═══ INPUT RECORDS
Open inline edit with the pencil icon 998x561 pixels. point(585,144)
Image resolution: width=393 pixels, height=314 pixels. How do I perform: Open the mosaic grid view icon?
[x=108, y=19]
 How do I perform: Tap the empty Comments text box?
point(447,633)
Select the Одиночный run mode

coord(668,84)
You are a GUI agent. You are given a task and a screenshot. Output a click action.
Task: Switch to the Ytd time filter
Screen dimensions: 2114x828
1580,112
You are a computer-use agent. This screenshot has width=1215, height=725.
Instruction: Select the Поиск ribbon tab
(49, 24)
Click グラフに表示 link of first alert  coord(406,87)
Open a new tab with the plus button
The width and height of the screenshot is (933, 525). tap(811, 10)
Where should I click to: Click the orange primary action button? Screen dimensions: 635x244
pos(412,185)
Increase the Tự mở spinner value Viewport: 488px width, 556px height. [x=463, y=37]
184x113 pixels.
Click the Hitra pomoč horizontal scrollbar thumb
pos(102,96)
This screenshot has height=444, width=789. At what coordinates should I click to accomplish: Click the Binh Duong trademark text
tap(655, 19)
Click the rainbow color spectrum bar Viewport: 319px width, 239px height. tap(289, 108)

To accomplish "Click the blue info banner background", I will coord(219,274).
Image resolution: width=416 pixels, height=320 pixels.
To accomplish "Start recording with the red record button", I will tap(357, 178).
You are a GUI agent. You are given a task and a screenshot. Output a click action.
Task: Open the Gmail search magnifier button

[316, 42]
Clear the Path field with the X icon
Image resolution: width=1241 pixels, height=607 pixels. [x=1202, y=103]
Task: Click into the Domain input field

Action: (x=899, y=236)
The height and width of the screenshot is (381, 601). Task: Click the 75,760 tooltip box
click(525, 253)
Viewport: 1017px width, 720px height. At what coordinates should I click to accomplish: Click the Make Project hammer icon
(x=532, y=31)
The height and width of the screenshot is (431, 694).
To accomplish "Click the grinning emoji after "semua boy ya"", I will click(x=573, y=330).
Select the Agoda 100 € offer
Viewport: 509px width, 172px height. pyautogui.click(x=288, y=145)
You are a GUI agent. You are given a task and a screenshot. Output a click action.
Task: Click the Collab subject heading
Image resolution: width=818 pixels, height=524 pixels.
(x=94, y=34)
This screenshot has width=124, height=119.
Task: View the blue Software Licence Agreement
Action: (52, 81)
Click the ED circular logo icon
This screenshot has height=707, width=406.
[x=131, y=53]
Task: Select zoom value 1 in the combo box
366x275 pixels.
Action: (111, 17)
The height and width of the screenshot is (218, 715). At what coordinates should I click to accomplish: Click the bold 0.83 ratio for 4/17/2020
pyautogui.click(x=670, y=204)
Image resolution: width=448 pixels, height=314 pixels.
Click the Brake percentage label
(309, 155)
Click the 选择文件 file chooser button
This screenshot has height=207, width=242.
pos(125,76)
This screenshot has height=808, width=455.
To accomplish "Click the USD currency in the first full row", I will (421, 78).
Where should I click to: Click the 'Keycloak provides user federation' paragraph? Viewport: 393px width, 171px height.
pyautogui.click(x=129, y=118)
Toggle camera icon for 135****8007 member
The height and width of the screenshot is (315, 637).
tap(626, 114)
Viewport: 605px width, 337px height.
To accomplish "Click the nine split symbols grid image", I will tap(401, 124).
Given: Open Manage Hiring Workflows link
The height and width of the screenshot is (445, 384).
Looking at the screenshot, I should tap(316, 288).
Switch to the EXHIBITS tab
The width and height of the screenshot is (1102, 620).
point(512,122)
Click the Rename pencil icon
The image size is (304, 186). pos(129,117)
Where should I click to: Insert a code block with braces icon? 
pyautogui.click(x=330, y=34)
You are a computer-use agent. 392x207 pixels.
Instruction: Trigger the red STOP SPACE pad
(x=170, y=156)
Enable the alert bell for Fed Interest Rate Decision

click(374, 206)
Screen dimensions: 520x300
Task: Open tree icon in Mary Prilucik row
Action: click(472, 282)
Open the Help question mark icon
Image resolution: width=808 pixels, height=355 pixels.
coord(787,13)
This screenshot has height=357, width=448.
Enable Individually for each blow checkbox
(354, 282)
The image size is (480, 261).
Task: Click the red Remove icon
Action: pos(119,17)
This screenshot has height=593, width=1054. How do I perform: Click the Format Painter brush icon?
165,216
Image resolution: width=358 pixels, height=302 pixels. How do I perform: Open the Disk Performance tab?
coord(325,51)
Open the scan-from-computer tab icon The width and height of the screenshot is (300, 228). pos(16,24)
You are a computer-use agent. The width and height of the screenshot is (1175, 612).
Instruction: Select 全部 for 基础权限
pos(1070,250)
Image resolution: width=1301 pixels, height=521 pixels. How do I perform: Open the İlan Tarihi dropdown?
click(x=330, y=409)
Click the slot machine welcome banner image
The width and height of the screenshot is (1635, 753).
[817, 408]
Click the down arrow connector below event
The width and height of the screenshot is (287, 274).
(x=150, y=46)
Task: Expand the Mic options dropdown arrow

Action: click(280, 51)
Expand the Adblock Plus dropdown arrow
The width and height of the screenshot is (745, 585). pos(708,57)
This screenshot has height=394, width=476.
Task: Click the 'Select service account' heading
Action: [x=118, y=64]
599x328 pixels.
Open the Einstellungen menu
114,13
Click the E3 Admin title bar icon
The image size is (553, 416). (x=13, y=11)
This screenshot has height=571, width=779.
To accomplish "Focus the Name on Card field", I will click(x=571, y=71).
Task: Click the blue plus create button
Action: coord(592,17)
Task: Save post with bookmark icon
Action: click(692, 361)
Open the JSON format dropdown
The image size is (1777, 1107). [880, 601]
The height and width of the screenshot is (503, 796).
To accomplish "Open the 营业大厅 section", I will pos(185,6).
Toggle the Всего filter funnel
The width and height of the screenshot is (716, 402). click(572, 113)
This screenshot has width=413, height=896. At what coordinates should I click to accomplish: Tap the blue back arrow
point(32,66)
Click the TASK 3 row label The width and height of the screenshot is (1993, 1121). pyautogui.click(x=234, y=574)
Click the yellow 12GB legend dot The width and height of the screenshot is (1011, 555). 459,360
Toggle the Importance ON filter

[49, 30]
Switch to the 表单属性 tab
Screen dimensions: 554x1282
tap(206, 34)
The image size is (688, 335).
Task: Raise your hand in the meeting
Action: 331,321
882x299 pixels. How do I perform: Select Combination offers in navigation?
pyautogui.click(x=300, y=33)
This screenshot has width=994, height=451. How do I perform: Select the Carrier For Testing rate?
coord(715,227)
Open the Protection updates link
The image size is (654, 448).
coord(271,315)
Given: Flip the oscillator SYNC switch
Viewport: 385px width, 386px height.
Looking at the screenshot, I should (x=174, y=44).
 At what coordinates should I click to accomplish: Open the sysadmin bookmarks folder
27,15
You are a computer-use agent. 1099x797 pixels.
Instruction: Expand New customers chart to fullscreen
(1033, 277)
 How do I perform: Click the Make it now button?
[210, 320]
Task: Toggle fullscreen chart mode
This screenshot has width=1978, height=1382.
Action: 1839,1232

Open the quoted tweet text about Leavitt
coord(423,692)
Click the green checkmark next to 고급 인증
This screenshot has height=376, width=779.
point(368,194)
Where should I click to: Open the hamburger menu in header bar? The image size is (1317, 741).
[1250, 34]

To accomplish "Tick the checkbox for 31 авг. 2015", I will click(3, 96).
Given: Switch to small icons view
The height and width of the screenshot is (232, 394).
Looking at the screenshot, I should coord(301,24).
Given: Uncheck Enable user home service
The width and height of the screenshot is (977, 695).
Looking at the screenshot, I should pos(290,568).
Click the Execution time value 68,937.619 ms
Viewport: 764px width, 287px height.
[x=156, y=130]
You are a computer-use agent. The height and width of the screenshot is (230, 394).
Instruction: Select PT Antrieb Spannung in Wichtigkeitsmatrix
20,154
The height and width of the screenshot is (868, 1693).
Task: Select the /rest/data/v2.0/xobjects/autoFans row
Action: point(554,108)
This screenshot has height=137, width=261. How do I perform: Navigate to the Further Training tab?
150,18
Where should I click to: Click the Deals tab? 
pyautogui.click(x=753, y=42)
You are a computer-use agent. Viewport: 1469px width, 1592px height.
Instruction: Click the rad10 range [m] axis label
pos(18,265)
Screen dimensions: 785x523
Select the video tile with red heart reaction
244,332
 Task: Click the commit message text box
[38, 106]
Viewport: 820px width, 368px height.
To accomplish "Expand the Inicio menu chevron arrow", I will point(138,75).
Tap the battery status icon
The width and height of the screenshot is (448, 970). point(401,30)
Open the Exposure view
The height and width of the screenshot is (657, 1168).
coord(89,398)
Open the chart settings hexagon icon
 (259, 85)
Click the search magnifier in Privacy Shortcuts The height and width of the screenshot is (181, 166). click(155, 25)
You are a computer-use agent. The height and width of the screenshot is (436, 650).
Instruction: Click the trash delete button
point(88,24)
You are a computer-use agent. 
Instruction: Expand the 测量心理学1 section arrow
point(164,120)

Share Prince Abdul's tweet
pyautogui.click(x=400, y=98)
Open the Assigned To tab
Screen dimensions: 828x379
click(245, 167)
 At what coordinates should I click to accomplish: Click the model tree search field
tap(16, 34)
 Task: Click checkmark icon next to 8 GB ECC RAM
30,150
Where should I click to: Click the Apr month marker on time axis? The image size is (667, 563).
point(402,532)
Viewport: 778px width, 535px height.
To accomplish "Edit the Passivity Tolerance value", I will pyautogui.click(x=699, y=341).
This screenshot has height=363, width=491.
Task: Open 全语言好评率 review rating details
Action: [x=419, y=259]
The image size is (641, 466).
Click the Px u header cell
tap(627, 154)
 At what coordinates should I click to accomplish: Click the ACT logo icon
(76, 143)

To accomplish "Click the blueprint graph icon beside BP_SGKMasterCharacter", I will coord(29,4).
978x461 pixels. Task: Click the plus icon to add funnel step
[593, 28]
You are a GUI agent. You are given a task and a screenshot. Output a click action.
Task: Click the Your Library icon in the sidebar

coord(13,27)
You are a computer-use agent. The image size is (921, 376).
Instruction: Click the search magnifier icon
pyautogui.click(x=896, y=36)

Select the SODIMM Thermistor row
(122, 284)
══════
* JOB:
Return every line of the material above that contains the string "field".

* FINAL RESULT:
Clear the Path field with the X icon
Task: Click into the Domain input field
To accomplish "Focus the Name on Card field", I will click(x=571, y=71).
 At what coordinates should I click to accomplish: Click the model tree search field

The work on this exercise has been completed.